К героям, по-видимому, относится и старичок-тюремщик за то, что выкормил и выпоил девушку-сиротку и сделал ее крепкой, здоровой и красивой учительницей5. От этого взгляда веет необычайно заскорузлой и мещанской философией. Вот-де где настоящее дело: плодиться и множиться и выводить в люди детишек, жить больше для них, чем для себя и т. д. Но ведь это же — ужасающе отсталая пропись. Ведь стоит только присмотреться к этому тупому Пете, который искалечил свою жизнь, прожитую им, в конце концов, хотя и альтруистически, но в высшей мере обывательски и беспросветно по-мещански.

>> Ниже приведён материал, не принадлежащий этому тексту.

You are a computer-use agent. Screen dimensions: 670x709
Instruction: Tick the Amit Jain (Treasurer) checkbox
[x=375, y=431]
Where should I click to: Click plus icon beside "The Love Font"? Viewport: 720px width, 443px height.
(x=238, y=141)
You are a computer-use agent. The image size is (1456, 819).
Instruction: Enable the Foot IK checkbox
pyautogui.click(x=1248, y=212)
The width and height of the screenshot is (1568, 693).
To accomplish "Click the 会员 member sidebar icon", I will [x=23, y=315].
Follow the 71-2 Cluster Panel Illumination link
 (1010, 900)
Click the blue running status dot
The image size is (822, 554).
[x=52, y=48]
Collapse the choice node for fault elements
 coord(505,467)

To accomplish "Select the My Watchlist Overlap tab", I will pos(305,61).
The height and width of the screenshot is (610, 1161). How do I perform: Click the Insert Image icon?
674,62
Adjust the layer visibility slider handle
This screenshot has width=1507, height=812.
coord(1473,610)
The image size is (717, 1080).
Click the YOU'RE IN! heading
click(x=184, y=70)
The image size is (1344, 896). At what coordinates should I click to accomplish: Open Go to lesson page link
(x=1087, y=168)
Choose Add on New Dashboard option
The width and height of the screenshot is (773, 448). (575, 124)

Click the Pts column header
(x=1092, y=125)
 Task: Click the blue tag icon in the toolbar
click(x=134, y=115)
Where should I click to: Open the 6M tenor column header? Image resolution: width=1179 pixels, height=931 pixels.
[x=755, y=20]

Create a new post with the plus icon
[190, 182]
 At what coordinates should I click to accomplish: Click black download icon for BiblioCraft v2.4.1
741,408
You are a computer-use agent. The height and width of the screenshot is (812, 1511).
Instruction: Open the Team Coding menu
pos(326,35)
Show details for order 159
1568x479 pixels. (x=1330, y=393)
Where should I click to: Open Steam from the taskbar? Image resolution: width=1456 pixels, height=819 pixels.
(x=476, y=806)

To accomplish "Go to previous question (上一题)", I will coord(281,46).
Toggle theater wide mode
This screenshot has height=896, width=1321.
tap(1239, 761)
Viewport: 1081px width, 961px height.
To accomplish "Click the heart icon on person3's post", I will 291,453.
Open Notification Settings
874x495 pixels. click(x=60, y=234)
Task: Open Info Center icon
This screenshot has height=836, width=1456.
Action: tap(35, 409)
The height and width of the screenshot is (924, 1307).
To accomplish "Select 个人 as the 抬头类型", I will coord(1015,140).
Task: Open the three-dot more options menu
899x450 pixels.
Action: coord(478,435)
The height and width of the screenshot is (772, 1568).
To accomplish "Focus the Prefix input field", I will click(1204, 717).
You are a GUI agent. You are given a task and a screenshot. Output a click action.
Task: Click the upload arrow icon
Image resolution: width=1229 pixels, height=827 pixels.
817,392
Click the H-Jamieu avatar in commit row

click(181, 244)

А Уланов, — ведь этот седенький умилительный старичок каждый день возвращается к своим щам и спасенной им девушке из тюрьмы, где он, бренча ключами, запирал людей в камеры дореволюционно-царской тюрьмы. Ведь такой тюремщик есть бессознательный, но тем не менее яркий представитель черной силы! Это же опора вековой несправедливости! И вот догадываешься (а может быть, и неправильно догадываешься), что Яковлев иронизирует своими рассказами, что он хочет сказать нам: вот видите, умилительный Уланов выкормил Дуню, а ведь вся его жизнь сплошь была социальным преступлением, ведь он был тюремщиком великой всемирной тюрьмы, которую построили господствующие. Или хотя бы тот же Петя со своим героическим альтруизмом. Наверное, автор хочет показать, какой это ничтожный и ненужный человечек, до такой степени ненужный, что можно только порадоваться даже революционному голоду, если он очищал землю от подобных двуногих букашек, без тени критики, какого бы то ни было порыва, какой бы то ни было человечности к себе, кроме этой нудной слякотной доброты, отдающей себя на пропитание другим, хотя бы то были безразличные человечки, отличающиеся от этого Пети только большим количеством злостности.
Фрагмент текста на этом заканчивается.